Wilson Brumer, atual conselheiro da Orquestra, tem trajetória reconhecida no setor empresarial. Ele já presidiu companhias como Vale, Acesita e Usiminas, além de ter sido Secretário de Desenvolvimento Econômico de Minas Gerais. Também presidiu os Conselhos de Administração de empresas como Cemig, Light, Codemig e Indi, e é Cônsul-Honorário do Japão em Belo Horizonte.

Ao comentar sua nomeação, Brumer reforçou o compromisso com a integridade artística e a sustentabilidade da instituição. “Ao Diomar, devemos o reconhecimento pelo trabalho e esforço realizados no período que esteve no comando da área executiva do Instituto. Foram quase duas décadas de muita dedicação e desafios vencidos, o que permitiu que Minas Gerais tivesse um patrimônio cultural que hoje é motivo de orgulho para todos os mineiros e brasileiros. Quem acompanhou de perto o seu trabalho certamente percebeu que ele fez o seu papel não só imbuído de profissionalismo, mas também de muito amor pelo Instituto e pela Filarmônica”. 

A íntegra da carta de despedida de Diomar Silveira pode ser lida aqui.

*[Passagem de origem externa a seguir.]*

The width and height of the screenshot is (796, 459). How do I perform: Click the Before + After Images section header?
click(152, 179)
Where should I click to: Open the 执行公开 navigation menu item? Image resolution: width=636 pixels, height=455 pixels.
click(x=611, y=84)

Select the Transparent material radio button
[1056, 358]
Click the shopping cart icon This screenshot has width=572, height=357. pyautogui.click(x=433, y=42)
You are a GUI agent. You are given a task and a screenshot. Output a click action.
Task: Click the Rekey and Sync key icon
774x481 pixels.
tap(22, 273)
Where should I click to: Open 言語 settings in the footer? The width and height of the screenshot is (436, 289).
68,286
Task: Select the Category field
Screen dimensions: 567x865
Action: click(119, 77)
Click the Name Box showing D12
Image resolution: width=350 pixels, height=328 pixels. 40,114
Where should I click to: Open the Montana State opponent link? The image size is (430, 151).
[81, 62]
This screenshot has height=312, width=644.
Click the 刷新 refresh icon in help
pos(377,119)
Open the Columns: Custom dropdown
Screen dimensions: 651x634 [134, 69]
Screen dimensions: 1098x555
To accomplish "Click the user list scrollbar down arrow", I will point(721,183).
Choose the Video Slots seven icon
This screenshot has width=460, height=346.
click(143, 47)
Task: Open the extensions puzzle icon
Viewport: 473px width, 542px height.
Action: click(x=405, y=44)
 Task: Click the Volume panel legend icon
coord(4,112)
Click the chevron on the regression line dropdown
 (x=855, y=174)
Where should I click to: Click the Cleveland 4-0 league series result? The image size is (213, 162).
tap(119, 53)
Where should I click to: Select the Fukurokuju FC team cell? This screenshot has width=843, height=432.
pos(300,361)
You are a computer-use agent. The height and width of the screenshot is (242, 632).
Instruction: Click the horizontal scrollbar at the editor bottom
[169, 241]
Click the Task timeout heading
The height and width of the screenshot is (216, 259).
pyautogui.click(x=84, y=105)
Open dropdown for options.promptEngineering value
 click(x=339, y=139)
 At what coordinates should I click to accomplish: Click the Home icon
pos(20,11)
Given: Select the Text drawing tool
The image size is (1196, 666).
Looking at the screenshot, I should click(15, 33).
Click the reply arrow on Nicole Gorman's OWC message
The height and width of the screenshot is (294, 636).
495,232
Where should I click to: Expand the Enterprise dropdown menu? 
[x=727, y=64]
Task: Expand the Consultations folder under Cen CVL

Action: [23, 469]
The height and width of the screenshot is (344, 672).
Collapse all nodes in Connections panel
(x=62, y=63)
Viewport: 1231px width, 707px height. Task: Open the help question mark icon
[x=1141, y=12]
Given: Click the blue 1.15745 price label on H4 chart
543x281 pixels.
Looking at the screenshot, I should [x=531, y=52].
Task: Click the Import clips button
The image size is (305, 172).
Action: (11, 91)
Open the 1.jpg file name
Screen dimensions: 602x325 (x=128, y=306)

Filarmônica de Minas Gerais

Criada em 2008, a Filarmônica de Minas Gerais se consolidou como uma das principais orquestras do país. Sob a regência e direção artística de Fabio Mechetti, o grupo é formado por cerca de 90 músicos de diferentes nacionalidades e mantém temporadas regulares em Belo Horizonte.

As apresentações acontecem na Sala Minas Gerais, sede da orquestra, conhecida pela qualidade acústica e pelo projeto arquitetônico premiado. O espaço, inaugurado em 2015, tornou-se referência na cena da música de concerto e ampliou o alcance das produções sinfônicas na capital mineira.

Com repertório que vai do clássico ao contemporâneo, a Filarmônica acumula 19 álbuns gravados, uma indicação ao Grammy Latino (2020) e prêmios nacionais. Além das apresentações regulares, realiza concertos gratuitos, projetos educativos e transmissões ao vivo, aproximando novos públicos da música erudita.